Almost 1 in 5 of those ED visits (19.3%) resulted in hospitalization. Sedatives and anxiolytics, antidepressants, and antipsychotics each caused 20,000 to 30,000 ED visits annually. However, relative to how often each of these types of medications was prescribed at outpatient visits, antipsychotics and lithium salts were more likely to cause ED visits for adverse drug events than were sedatives, stimulants, and antidepressants. Antipsychotics caused 3.3 times more ED visits for adverse drug events than sedatives, 4.0 times more ED visits than stimulants, and 4.9 times more ED visits than antidepressants relative to their outpatient use.

Out of the 83 specific drugs the study looked at, 10 drugs were implicated in nearly 60% of the ED visits for adverse drug events from therapeutic use of antipsychotics, antidepressants, sedatives and anxiolytics, lithium salts or stimulants. Zolpidem was implicated in nearly 12% of all such ED visits and 21% of such ED visits involving adults aged 65 years or older, more than any other sedative or anxiolytic and more than any antipsychotic, antidepressant, lithium salt or stimulant. 

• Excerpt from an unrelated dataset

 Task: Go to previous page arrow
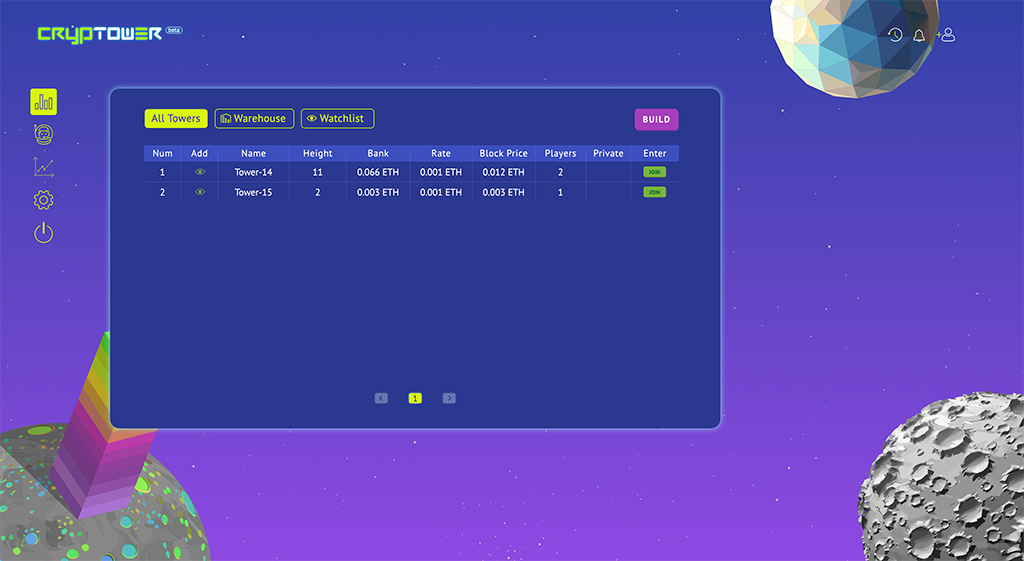[x=381, y=398]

“The study highlights the importance of encouraging doctors to be cautious in their prescribing of medications,” said one of the study’s leaders Lee M. Hampton, MD, of the Centers for Disease Control and Prevention's healthcare quality promotion division. “The study findings can also be used to prioritize efforts to reduce the burden of adverse events from the therapeutic outpatient use of psychiatric medications within a given managed care or healthcare system.”

 

 

While psychiatric medications have an important role in mental illness, previous studies have indicated they are sometimes used to treat problems even though there’s no or very limited evidence that they will be beneficial for that problem, according to Dr Hampton.

“Previous studies have also shown that the use of psychiatric drugs has increased markedly over the last few decades,” he said.

According to Substance Abuse and Mental Health Services Agency’s National Survey on Drug Use and Health, in 2011, an estimated 26.8 million United States adults, 11.5% of the adult population, used prescription medications to treat mental illness.

“The large numbers of people using psychiatric drugs and the indications that the drugs may sometimes be used without adequate evidence of benefit have led to concerns about their possible overuse,” Dr Hampton said.

“For example, last year the leaders of the American Psychiatric Association, psychiatrists’ professional organization, urged doctors to use antipsychotics cautiously and only after exploring the feasibility of using alternate treatments,” he said. “In addition to quantifying a portion of the burden of adverse drug events from outpatient therapeutic use of psychiatric drugs, the study estimates which drugs cause the highest numbers and rates of ED visits from those adverse drug events, and those estimates can be used to prioritize efforts to reduce the burden of adverse events from the therapeutic use of psychiatric drugs.”

The study reinforces that it is important for doctors and patients to heed the warning from the American Psychiatric Association to be cautious in their use of antipsychotics, according to the authors.

“Doctors and patients should also be cautious in using zolpidem and other sedatives, particularly because there are many treatment options for insomnia, the condition which zolpidem is intended to treat,” Dr Hampton said.